Can you swap "Sync" for "Refresh" in the lines starting at the one containing "click on Sync." and ending at the one containing "centre the timeline", and give back only those lines with nothing else altered?

※

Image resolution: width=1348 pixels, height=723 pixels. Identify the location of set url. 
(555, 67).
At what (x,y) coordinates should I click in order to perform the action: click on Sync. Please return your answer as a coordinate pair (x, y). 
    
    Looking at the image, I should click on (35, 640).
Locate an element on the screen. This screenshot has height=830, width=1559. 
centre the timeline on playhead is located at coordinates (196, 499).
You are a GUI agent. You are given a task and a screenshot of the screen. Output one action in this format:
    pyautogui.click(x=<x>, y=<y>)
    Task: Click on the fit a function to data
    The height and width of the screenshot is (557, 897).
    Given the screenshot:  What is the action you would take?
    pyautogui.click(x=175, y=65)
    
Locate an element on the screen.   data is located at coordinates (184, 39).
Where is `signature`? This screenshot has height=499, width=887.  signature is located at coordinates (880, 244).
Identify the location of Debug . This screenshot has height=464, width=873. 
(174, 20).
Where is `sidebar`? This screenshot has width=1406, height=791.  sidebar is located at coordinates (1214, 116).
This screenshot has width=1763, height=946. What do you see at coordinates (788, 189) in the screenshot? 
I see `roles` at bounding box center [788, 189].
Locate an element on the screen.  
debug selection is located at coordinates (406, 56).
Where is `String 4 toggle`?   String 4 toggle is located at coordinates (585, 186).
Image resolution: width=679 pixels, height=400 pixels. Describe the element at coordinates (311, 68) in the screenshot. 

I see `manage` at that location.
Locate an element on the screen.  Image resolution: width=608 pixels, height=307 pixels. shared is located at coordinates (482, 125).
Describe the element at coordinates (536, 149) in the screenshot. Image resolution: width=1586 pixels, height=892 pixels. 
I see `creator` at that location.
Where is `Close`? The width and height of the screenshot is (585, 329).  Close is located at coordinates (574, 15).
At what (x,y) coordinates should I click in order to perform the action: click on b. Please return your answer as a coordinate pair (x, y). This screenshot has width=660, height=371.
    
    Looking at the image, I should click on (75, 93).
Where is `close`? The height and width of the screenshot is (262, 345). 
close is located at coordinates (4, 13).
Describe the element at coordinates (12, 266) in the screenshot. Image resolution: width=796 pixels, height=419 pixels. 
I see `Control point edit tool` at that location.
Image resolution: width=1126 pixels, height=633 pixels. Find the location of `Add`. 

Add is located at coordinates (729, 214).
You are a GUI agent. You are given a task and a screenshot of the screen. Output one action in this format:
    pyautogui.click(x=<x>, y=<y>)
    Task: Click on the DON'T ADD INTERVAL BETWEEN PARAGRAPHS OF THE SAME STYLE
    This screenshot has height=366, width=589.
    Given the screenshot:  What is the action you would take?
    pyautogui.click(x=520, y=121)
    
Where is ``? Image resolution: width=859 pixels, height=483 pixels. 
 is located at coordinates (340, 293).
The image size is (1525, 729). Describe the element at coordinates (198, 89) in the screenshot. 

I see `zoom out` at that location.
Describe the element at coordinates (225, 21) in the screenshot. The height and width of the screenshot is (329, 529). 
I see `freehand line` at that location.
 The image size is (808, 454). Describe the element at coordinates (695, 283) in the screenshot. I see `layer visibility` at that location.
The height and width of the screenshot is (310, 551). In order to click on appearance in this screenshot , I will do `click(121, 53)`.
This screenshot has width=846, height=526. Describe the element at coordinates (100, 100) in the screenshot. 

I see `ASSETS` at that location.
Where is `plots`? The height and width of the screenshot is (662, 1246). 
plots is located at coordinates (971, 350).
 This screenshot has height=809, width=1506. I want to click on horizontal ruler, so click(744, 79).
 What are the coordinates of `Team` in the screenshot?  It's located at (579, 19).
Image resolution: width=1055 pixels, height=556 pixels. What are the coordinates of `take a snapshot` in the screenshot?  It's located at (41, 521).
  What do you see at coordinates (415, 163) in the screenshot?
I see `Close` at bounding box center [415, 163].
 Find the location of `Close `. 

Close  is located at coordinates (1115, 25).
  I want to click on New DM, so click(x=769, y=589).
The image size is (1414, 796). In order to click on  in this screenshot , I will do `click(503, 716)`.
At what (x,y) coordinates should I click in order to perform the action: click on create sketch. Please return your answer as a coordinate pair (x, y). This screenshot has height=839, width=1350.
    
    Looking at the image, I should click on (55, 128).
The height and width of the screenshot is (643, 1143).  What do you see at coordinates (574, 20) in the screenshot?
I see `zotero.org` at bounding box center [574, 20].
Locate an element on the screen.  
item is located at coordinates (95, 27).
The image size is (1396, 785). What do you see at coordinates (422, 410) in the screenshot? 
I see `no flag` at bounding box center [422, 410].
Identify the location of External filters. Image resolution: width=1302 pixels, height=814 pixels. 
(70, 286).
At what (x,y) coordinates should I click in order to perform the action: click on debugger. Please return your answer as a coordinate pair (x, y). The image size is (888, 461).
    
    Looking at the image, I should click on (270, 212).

※

• THE COMPLETED TASK
At what (x,y) coordinates should I click in order to perform the action: click on Refresh. Please return your answer as a coordinate pair (x, y). 
    
    Looking at the image, I should click on (35, 640).
Locate an element on the screen. This screenshot has height=830, width=1559. 
centre the timeline on playhead is located at coordinates (196, 499).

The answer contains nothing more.